# [What you will do]
Could you write out the lines below exactly, beginning with the first and finishing with the one that contains "You are a computer-use agent. The image"?

# [Supplied material]
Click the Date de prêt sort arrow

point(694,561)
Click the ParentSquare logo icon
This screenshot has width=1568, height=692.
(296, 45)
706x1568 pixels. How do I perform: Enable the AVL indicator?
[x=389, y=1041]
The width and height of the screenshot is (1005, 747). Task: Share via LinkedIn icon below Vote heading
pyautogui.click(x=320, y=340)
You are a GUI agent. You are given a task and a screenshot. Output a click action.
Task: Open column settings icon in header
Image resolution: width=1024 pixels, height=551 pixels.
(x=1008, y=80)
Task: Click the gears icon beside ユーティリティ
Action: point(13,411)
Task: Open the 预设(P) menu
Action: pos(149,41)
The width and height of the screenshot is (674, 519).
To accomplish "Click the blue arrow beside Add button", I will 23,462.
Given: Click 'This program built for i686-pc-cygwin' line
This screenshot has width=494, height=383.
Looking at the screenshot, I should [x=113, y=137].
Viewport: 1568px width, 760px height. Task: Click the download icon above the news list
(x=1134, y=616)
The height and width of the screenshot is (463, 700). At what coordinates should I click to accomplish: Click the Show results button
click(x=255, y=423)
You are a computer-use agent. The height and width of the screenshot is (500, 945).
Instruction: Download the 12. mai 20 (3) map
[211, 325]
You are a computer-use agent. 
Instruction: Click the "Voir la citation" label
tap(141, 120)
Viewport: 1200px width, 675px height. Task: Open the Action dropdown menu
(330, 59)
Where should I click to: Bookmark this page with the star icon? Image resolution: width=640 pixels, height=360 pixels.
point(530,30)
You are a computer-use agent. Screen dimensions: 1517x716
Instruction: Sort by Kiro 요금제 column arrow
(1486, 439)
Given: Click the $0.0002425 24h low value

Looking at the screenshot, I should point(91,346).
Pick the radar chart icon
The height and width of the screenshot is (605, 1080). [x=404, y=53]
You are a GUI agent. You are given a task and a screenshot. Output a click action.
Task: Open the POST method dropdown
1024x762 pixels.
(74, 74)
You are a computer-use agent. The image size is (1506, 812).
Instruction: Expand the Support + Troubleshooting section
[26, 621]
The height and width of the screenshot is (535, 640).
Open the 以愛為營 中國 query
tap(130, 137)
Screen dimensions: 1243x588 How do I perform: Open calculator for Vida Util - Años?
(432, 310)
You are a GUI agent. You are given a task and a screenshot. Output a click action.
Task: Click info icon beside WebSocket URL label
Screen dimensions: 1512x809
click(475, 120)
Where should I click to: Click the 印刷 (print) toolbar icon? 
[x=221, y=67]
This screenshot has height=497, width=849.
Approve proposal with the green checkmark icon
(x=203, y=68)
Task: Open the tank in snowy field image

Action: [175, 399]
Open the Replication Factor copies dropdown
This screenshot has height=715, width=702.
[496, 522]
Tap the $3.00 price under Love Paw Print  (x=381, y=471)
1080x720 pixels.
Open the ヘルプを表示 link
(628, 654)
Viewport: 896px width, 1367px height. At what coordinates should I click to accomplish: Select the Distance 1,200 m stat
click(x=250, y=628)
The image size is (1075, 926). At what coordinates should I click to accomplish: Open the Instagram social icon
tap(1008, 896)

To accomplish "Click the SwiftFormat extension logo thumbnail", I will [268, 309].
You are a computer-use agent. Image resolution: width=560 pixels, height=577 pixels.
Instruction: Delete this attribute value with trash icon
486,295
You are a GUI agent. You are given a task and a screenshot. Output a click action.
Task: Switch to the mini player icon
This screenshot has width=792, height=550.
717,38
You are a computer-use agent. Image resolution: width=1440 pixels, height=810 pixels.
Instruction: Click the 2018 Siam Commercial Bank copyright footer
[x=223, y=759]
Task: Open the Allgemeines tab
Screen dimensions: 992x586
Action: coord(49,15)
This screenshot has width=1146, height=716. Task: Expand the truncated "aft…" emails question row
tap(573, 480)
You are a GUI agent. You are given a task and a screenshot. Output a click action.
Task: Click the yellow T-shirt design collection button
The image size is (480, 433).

# [Output of the exercise]
Click the Date de prêt sort arrow

point(694,561)
Click the ParentSquare logo icon
This screenshot has width=1568, height=692.
(296, 45)
706x1568 pixels. How do I perform: Enable the AVL indicator?
[x=389, y=1041]
The width and height of the screenshot is (1005, 747). Task: Share via LinkedIn icon below Vote heading
pyautogui.click(x=320, y=340)
You are a GUI agent. You are given a task and a screenshot. Output a click action.
Task: Open column settings icon in header
Image resolution: width=1024 pixels, height=551 pixels.
(x=1008, y=80)
Task: Click the gears icon beside ユーティリティ
Action: point(13,411)
Task: Open the 预设(P) menu
Action: pos(149,41)
The width and height of the screenshot is (674, 519).
To accomplish "Click the blue arrow beside Add button", I will 23,462.
Given: Click 'This program built for i686-pc-cygwin' line
This screenshot has width=494, height=383.
Looking at the screenshot, I should [x=113, y=137].
Viewport: 1568px width, 760px height. Task: Click the download icon above the news list
(x=1134, y=616)
The height and width of the screenshot is (463, 700). At what coordinates should I click to accomplish: Click the Show results button
click(x=255, y=423)
You are a computer-use agent. The height and width of the screenshot is (500, 945).
Instruction: Download the 12. mai 20 (3) map
[211, 325]
You are a computer-use agent. 
Instruction: Click the "Voir la citation" label
tap(141, 120)
Viewport: 1200px width, 675px height. Task: Open the Action dropdown menu
(330, 59)
Where should I click to: Bookmark this page with the star icon? Image resolution: width=640 pixels, height=360 pixels.
point(530,30)
You are a computer-use agent. Screen dimensions: 1517x716
Instruction: Sort by Kiro 요금제 column arrow
(1486, 439)
Given: Click the $0.0002425 24h low value

Looking at the screenshot, I should point(91,346).
Pick the radar chart icon
The height and width of the screenshot is (605, 1080). [x=404, y=53]
You are a GUI agent. You are given a task and a screenshot. Output a click action.
Task: Open the POST method dropdown
1024x762 pixels.
(74, 74)
You are a computer-use agent. The image size is (1506, 812).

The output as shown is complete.